The diagnostic yield was 91% (forty-one of forty-five biopsies yielded sufficient material for a diagnosis) overall, 95% (nineteen of twenty) for the bone lesions, 94% (seventeen of eighteen) for the extra-articular soft-tissue lesions, and 71% (five of seven) for the intra-articular soft-tissue lesions. With regard to the diagnostic accuracy, the sensitivity was 0.86, the specificity was 1.00, the positive predictive value was 1.00, and the negative predictive value was 0.76 in the overall group. The respective values were 0.92, 1.00, 1.00, and 0.86 for the bone lesions; 0.77, 1.00, 1.00, and 0.57 for the extra-articular soft-tissue lesions; and 1.00, 1.00, 1.00, and 1.00 for the intra-articular soft-tissue lesions. There was one complication: exacerbation of neuropathic pain related to a biopsy of a peripheral nerve sheath tumor.
Magnetic resonance imaging-guided percutaneous biopsies of musculoskeletal lesions for which other imaging modalities might be inadequate have a good diagnostic performance overall.
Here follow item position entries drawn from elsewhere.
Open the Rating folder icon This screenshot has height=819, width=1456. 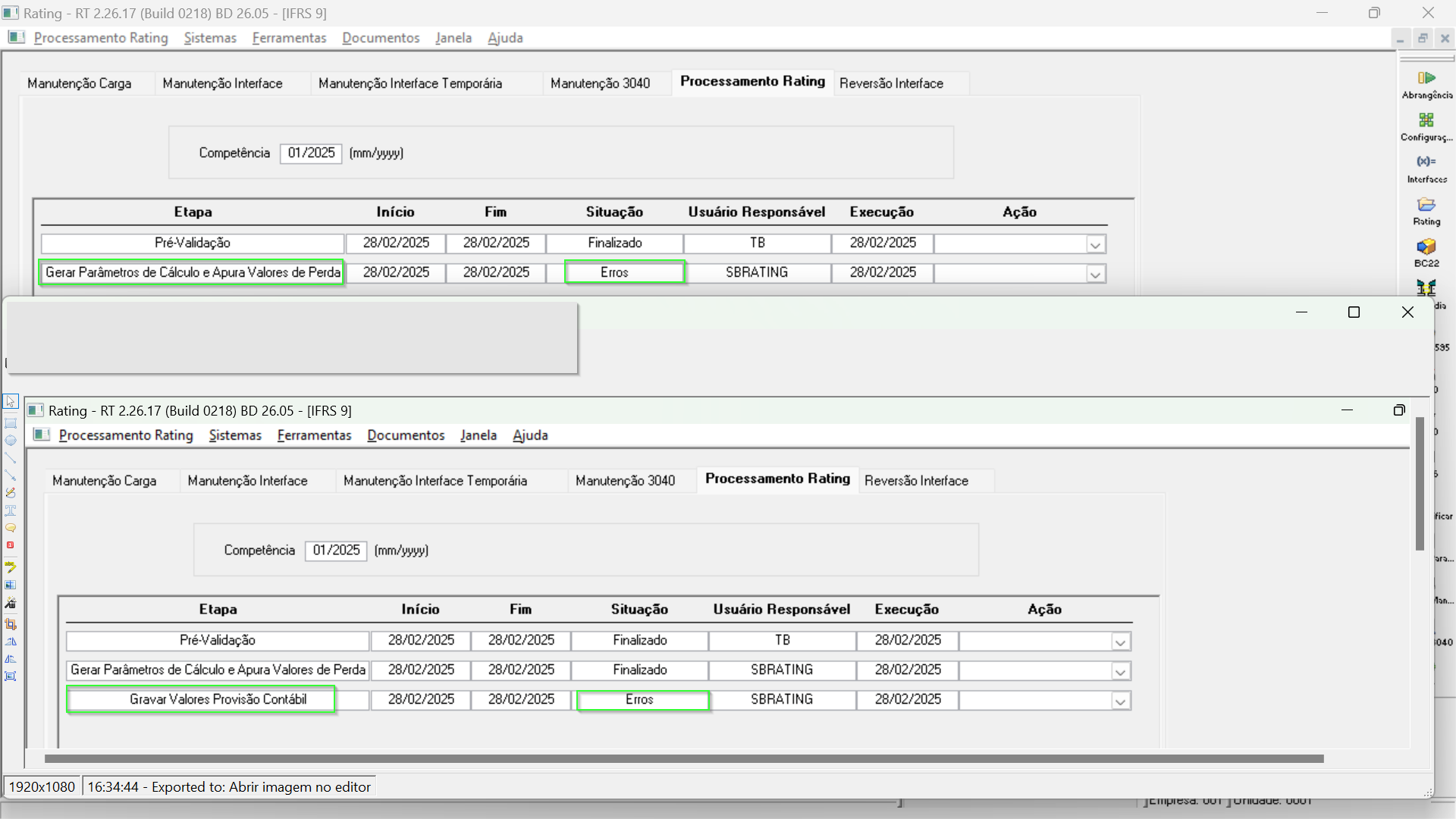[x=1426, y=210]
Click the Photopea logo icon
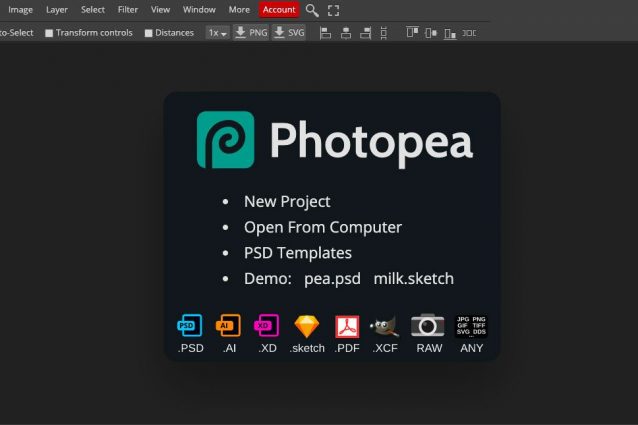The image size is (638, 425). click(x=225, y=140)
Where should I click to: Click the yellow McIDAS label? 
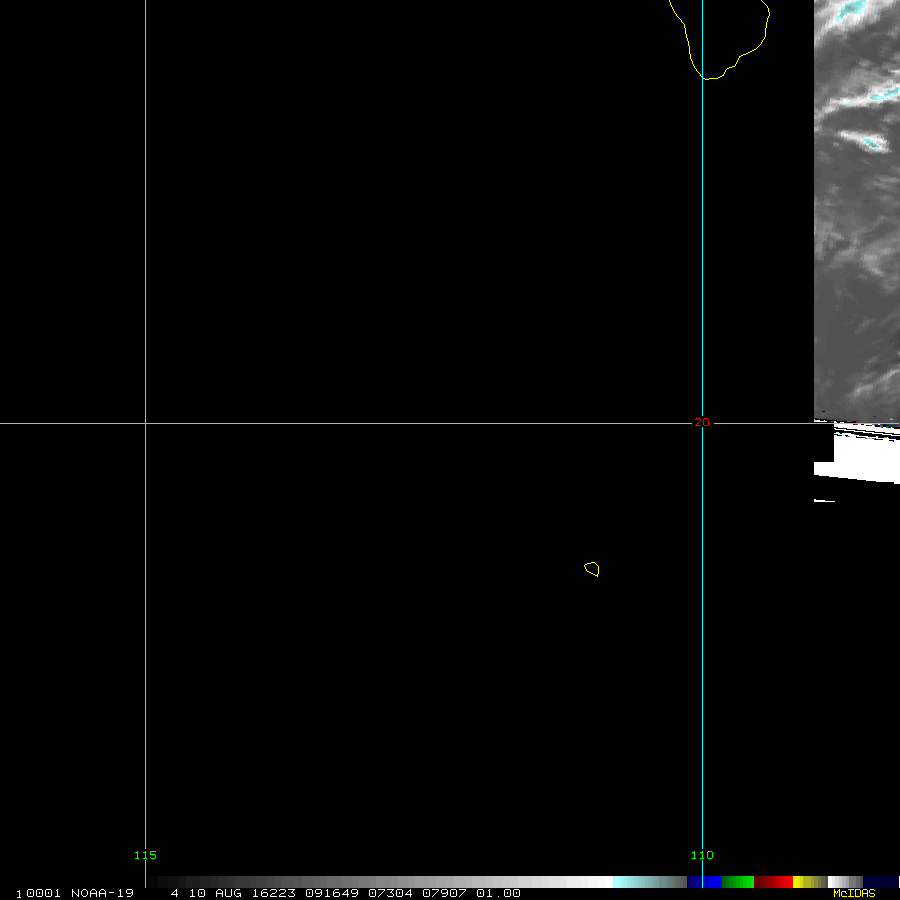[x=854, y=893]
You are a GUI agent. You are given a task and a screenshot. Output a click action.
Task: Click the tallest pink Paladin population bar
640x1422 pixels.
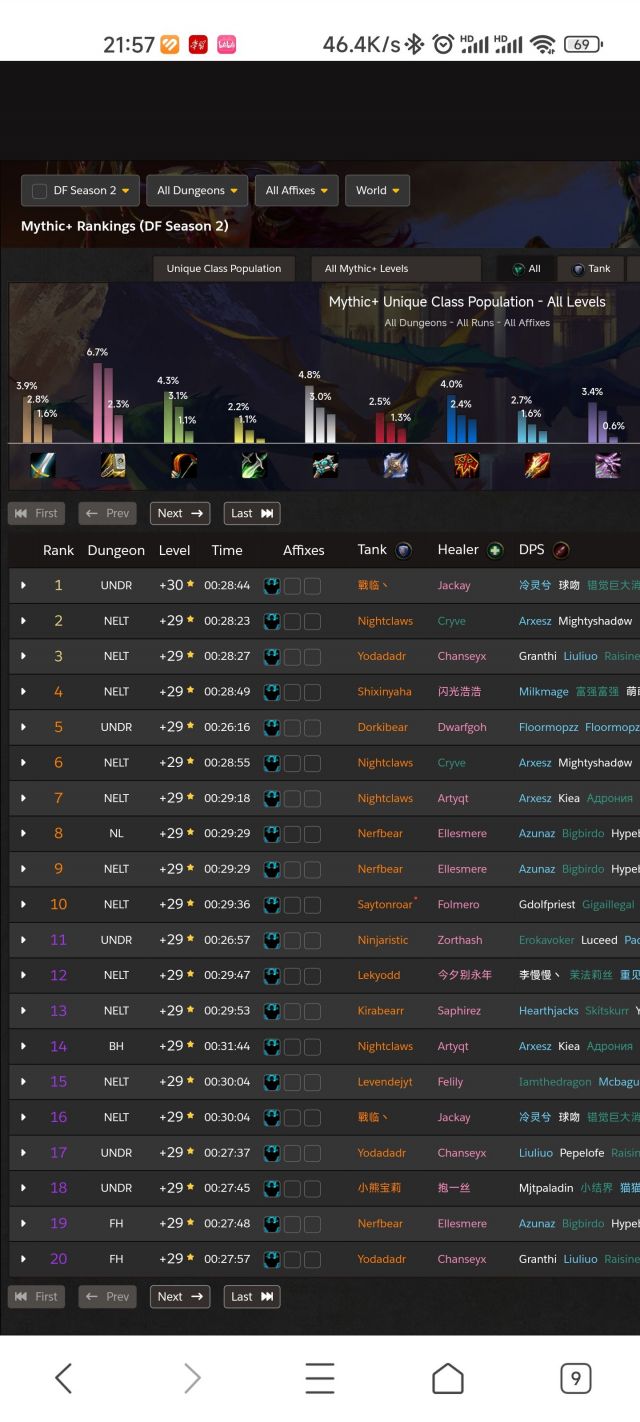pyautogui.click(x=98, y=402)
The performance can be very good for bone lesions, moderate for extra-articular soft-tissue lesions, and fair for intra-articular soft-tissue lesions.
骨骼、软组织和关节病变通常可通过磁共振成像清晰显示。我们的目的是评估磁共振成像引导下对选定肌肉骨骼病变进行活检的诊断性能。
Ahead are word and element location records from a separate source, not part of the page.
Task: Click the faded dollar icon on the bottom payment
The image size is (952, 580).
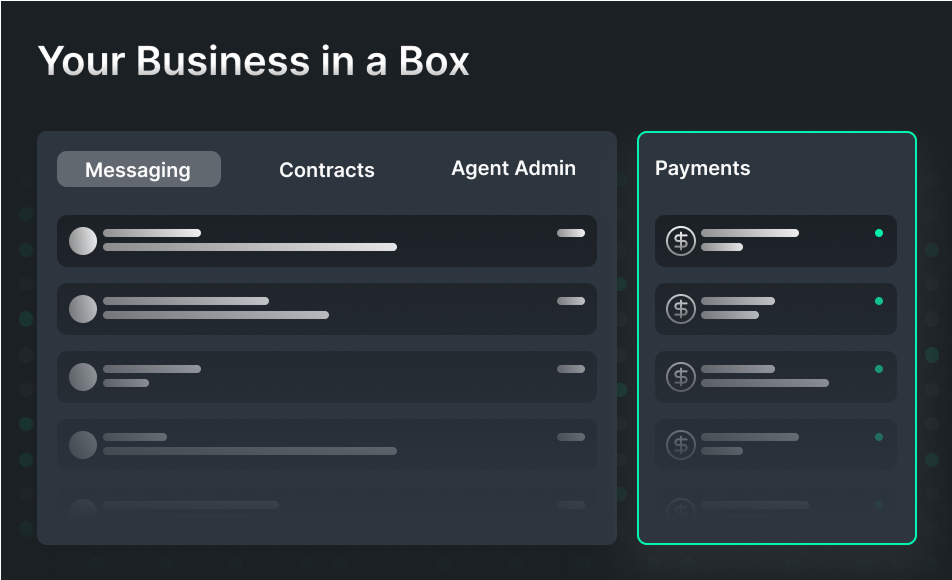Action: [x=681, y=510]
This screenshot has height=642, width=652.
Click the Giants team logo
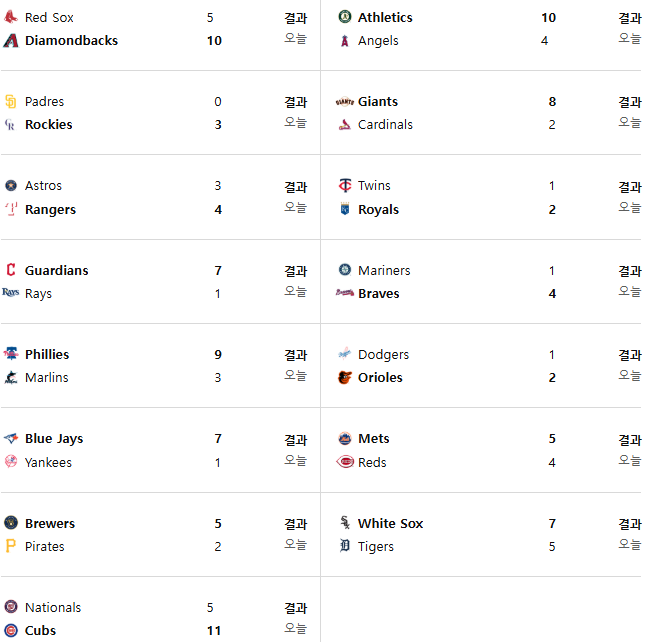345,101
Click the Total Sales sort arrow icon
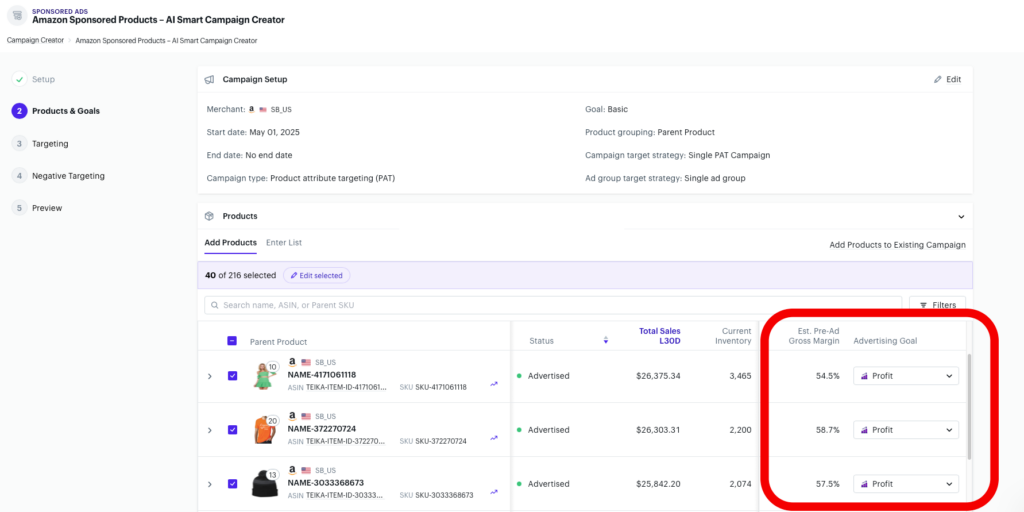The width and height of the screenshot is (1024, 512). click(606, 341)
在这个回顾性病例系列中,在一台配备实时引导系统的开放式中场0.5T介入磁共振成像设备上连续进行了45次活检。活检部位包括20处骨骼、18处关节外软组织和7处关节内软组织。使用磁共振成像引导的主要原因是相较于其他成像方式,需要提高病变的可见性,需要在病变内进行特定部位的靶向活检,以及需要实时引导。通过细针穿刺抽吸、粗针活检或这些技术的联合使用获取样本。采用独立的参考标准来确认最终诊断。基于诊断率(活检获得足够材料用于病理评估的比例)和诊断准确性(敏感性、特异性、阳性预测值和阴性预测值)评估诊断性能。同时也确定了并发症情况。
总体诊断率为91%(45次活检中有41次获得足够材料用于诊断),骨骼病变为95%(20次中有19次),关节外软组织病变为94%(18次中有17次),关节内软组织病变为71%(7次中有5次)。关于诊断准确性,总体组的敏感性为0.86,特异性为1.00,阳性预测值为1.00,阴性预测值为0.76。骨骼病变的相应值分别为0.92、1.00、1.00和0.86;关节外软组织病变的相应值分别为0.77、1.00、1.00和0.57;关节内软组织病变的相应值分别为1.00、1.00、1.00和1.00。有1例并发症:与周围神经鞘瘤活检相关的神经性疼痛加重。
对于其他成像方式可能不足的肌肉骨骼病变,磁共振成像引导下的经皮活检总体诊断性能良好。对骨骼病变的性能非常好,对关节外软组织病变为中等,对关节内软组织病变为尚可。